What you have to do. Among the entries below, how many lines contain the string "computer"? Only the number, please.

[Saved entries]

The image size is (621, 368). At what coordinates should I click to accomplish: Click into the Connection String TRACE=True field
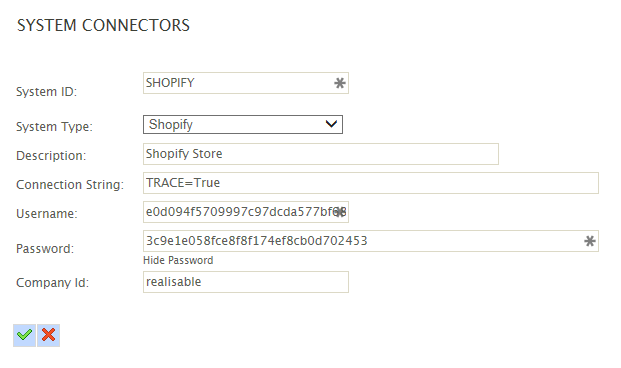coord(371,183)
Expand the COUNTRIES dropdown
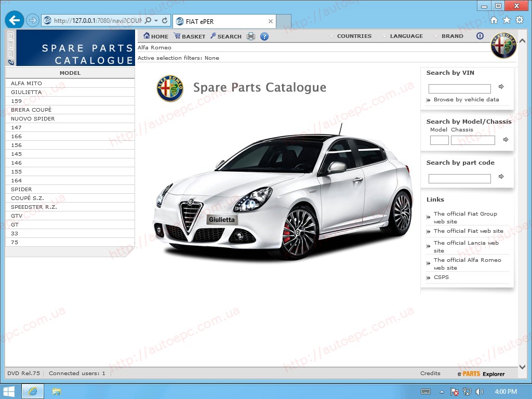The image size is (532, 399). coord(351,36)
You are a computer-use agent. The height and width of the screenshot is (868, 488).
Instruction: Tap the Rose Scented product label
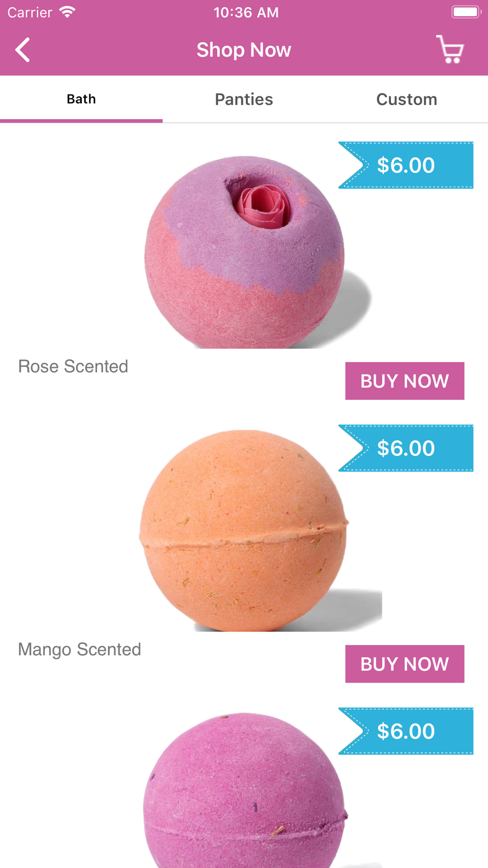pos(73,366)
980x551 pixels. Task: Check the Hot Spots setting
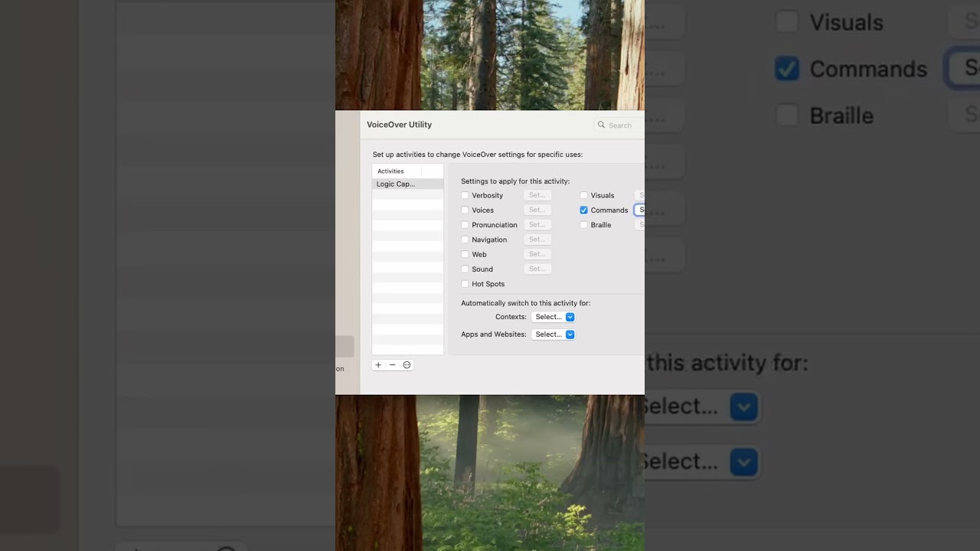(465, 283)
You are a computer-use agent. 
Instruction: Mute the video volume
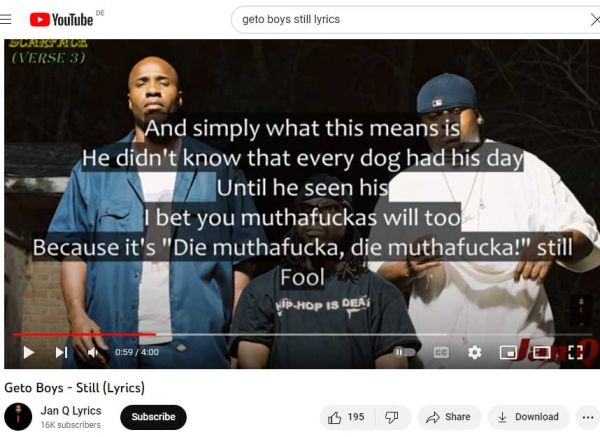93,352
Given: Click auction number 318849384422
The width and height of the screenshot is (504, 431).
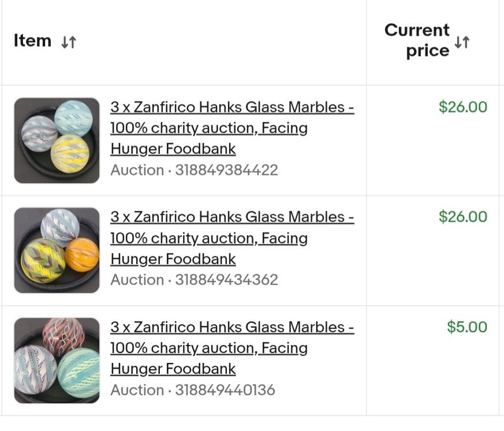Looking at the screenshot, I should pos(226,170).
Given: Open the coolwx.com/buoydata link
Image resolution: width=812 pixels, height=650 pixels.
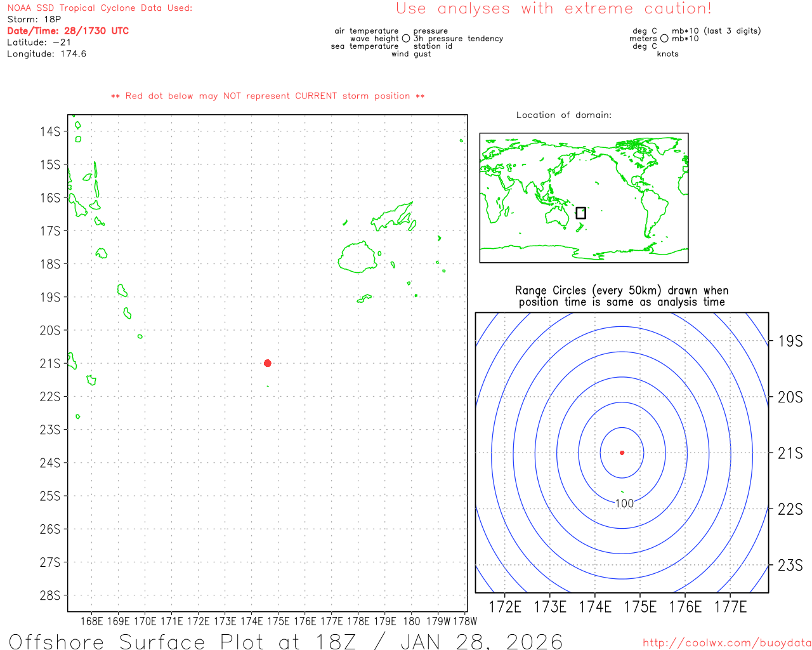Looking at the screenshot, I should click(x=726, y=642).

Response. 2